Teamsters Local 812 and Clare Rose, the Anheuser-Busch distributor for Long Island, announced a tentative contract agreement today, covering drivers and warehouse workers who have been on strike since April 23rd.

The contract guarantees that Clare Rose will continue contributions to the workers’ pension plan, reversing the company’s withdrawal from the pension that precipitated the strike. It also maintains wages that are well above industry standards and Clare Rose’s April offer. The agreement ends the strike after 82 days in which none of the 130 union members crossed the picket line. Members will vote to ratify the agreement Saturday.

“We are all thrilled,” said Mark Pooler, who has been a driver at Clare Rose for 26 years. “We won and we saved our pensions. Now we are ready to get back to work.”

The workers received an outpouring of support from their Long Island neighbors over the nearly three month strike. Over three dozen local bars, stores, and restaurants boycotted Clare Rose, including Belmont Park and Anthony’s Coal Fired Pizza. Thousands of Long Islanders signed petitions, posted their support on Facebook, and put boycott signs on their lawns.

“This strike captured the imagination of Long Island workers who want to see a win for working people,” said Ed Weber, President of Teamsters Local 812. “We don’t have to make concessions every time a company wants higher profits. I hope this is a sign of things to come. We can fight back and we can win.”

“We are pleased to reach this agreement with Clare Rose that preserves our pension, provides fair wages under a new sales model, and gets our members back to work,” Weber said.

In April, after months of negotiations, the highly-profitable company imposed the huge wage and benefits cuts, causing the strike. After workers had been on strike less than one day, the company sent letters saying workers were being permanently replaced and directing them to the National Right to Work Defense Fund for assistance quitting the union.

The Teamsters put forward a multifaceted campaign to win the strike. The union made a six-figure ad buy in key Long Island news outlets, promoting the boycott and calling out the abuses at Clare Rose. It also promoted Long Island businesses that supported the boycott and knocked those that continued to buy from Clare Rose.
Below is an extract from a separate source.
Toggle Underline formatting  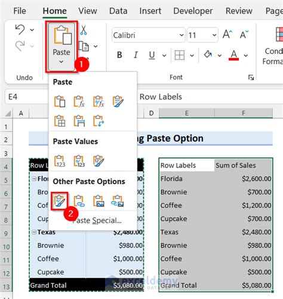(x=152, y=55)
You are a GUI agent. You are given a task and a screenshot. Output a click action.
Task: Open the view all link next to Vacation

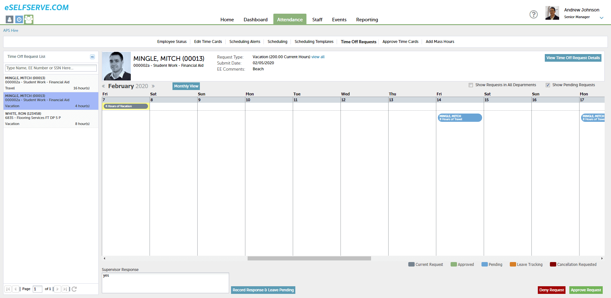point(318,57)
“I know every Teamster in New York is cheering the Clare Rose workers and their big win today,” said George Miranda, President of Teamsters Joint Council 16, which represents 120,000 Teamsters in Greater New York. “When working families are under attack at the federal level, we showed that nothing can beat a united labor movement. Employers shouldn’t underestimate what workers are capable of.”

In May, the union succeed in getting the Brookhaven Industrial Development Agency to audit Clare Rose, which could have cost the company millions of dollars in past and future tax credits.

Teamster allies ensured that the strike followed Clare Rose beyond Long Island. While Clare Rose and its partners participated in industry conventions and parties in DC, union activists protested outside and shined the light on the company’s unlawful activities.  The union also took advantage of holidays, from Mother’s Day and Memorial Day to Pride Month and the 4th of July, to advance the strike.

Strikers received widespread support from elected officials as they called for Clare Rose to return to the table and bargain with the union. The entire Long Island labor movement also closed ranks behind the Teamsters, with daily visits to the picket line and donations from members of numerous other unions.

Teamsters Local 812 represents more than 3,500 Teamster families working in the beverage industry. Its members produce, haul, deliver, merchandise, and sell soda, water, beer, and sports drinks throughout the New York metropolitan area.